(Stored items)
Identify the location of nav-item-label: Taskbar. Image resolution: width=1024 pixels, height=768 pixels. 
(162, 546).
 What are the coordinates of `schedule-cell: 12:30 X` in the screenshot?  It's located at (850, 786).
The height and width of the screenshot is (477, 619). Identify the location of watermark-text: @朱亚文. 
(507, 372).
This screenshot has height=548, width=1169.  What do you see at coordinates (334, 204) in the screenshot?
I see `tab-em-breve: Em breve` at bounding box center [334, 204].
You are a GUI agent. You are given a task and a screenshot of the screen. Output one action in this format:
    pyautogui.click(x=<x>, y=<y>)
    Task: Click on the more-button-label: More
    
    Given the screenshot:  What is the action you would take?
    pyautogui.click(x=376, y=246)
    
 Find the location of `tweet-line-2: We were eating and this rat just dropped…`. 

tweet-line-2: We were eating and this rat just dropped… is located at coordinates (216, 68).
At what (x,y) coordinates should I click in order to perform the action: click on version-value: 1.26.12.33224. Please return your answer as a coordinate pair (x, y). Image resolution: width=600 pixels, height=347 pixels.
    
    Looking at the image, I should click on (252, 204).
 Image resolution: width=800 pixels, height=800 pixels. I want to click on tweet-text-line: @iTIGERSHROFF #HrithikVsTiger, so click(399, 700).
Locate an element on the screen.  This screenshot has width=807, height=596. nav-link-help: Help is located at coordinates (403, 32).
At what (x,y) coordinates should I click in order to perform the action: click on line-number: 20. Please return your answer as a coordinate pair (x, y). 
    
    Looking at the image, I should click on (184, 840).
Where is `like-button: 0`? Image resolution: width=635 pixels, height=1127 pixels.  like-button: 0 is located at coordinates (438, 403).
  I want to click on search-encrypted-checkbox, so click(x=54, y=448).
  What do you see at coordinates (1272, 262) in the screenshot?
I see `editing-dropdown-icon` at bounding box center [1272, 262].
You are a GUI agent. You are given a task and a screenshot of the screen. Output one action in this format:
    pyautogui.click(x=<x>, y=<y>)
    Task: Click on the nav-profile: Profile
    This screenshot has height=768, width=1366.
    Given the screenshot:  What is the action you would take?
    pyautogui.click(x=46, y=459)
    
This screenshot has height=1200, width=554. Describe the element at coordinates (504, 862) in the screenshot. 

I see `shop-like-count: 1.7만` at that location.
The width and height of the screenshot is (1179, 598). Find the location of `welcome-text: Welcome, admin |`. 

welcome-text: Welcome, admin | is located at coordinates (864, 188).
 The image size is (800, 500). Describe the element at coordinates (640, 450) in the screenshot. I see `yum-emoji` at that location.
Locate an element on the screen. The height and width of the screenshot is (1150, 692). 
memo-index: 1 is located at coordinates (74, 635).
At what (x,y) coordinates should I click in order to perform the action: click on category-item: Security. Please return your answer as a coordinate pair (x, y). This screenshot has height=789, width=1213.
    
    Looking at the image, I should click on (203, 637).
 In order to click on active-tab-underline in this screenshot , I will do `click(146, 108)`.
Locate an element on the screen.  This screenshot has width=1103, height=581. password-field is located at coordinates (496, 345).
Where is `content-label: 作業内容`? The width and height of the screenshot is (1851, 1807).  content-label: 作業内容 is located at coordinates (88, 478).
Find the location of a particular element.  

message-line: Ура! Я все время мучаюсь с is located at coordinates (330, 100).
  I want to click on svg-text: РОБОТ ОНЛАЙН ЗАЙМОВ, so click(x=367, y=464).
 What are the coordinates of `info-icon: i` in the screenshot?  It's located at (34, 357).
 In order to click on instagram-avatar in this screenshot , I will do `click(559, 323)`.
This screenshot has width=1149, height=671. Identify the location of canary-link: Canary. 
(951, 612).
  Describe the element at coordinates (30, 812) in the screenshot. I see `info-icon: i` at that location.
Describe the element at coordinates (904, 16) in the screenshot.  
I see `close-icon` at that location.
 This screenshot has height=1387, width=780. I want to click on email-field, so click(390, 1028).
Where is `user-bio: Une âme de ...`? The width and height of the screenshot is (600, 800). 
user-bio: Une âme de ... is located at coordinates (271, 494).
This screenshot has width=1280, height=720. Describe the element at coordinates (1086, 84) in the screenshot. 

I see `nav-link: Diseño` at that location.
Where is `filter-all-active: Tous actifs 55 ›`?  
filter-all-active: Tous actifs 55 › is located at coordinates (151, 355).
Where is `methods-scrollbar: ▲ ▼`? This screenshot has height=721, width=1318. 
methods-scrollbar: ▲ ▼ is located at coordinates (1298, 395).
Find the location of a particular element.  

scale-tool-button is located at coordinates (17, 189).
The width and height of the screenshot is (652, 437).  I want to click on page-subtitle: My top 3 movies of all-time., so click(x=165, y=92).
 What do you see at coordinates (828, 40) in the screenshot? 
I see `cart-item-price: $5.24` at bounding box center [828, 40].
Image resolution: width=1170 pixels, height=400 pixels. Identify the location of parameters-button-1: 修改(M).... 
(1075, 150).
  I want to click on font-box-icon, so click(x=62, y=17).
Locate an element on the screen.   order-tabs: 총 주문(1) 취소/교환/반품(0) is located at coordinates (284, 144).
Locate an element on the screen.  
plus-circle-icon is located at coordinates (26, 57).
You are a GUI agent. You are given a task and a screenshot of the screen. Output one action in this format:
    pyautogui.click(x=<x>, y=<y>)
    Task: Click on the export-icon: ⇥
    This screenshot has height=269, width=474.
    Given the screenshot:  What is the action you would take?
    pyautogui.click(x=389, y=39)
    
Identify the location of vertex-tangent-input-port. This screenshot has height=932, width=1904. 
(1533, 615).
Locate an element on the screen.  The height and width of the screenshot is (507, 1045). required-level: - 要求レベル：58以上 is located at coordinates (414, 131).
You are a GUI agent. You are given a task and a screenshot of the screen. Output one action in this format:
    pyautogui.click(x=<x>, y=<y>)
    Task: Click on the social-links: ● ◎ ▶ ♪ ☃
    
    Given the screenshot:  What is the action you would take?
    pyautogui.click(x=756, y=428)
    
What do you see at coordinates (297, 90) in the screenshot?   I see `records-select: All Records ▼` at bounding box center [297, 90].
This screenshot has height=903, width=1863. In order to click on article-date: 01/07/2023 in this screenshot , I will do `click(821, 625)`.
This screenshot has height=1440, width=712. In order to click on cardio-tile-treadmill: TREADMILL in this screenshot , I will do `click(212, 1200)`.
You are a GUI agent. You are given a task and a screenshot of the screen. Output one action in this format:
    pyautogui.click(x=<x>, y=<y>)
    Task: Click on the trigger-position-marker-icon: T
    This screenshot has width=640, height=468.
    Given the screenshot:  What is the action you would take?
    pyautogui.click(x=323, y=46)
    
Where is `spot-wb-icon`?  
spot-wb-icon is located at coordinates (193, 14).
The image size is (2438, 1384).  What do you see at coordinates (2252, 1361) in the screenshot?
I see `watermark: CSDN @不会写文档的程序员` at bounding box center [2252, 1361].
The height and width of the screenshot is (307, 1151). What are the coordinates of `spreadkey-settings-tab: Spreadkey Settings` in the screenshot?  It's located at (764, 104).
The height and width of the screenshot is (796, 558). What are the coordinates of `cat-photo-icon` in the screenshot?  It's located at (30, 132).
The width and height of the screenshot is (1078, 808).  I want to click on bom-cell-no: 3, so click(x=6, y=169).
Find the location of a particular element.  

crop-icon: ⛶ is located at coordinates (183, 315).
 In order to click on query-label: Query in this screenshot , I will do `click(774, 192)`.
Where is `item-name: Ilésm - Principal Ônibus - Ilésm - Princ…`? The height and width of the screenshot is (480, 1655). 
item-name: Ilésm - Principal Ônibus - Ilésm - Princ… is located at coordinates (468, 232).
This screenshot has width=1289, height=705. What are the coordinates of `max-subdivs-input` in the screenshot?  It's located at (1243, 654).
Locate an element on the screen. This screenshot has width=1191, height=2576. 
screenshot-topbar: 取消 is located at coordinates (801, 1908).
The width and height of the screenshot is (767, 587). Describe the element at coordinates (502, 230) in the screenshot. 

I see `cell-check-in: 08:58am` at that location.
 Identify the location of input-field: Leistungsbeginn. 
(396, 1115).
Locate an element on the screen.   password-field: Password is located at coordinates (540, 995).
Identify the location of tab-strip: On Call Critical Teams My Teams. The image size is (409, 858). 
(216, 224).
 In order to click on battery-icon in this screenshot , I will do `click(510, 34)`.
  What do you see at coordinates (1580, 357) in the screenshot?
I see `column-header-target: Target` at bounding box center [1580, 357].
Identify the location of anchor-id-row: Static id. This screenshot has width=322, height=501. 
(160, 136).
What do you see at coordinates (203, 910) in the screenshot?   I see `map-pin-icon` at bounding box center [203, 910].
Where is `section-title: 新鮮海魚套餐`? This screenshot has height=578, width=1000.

• **Work request**: Update the listing from its first line through the line containing "Looking at the image, I should click on (184, 840).", replacing "Identify the location of" with "Find the position of" and leaving everything else unchanged.

• **Solved exercise**:
Find the position of nav-item-label: Taskbar. Image resolution: width=1024 pixels, height=768 pixels. 
(162, 546).
 What are the coordinates of `schedule-cell: 12:30 X` in the screenshot?  It's located at (850, 786).
The height and width of the screenshot is (477, 619). Find the position of watermark-text: @朱亚文. 
(507, 372).
This screenshot has height=548, width=1169.  What do you see at coordinates (334, 204) in the screenshot?
I see `tab-em-breve: Em breve` at bounding box center [334, 204].
You are a GUI agent. You are given a task and a screenshot of the screen. Output one action in this format:
    pyautogui.click(x=<x>, y=<y>)
    Task: Click on the more-button-label: More
    
    Given the screenshot:  What is the action you would take?
    pyautogui.click(x=376, y=246)
    
 Find the location of `tweet-line-2: We were eating and this rat just dropped…`. 

tweet-line-2: We were eating and this rat just dropped… is located at coordinates (216, 68).
At what (x,y) coordinates should I click in order to perform the action: click on version-value: 1.26.12.33224. Please return your answer as a coordinate pair (x, y). Image resolution: width=600 pixels, height=347 pixels.
    
    Looking at the image, I should click on (252, 204).
 Image resolution: width=800 pixels, height=800 pixels. I want to click on tweet-text-line: @iTIGERSHROFF #HrithikVsTiger, so click(399, 700).
Locate an element on the screen.  This screenshot has width=807, height=596. nav-link-help: Help is located at coordinates (403, 32).
At what (x,y) coordinates should I click in order to perform the action: click on line-number: 20. Please return your answer as a coordinate pair (x, y). 
    
    Looking at the image, I should click on (184, 840).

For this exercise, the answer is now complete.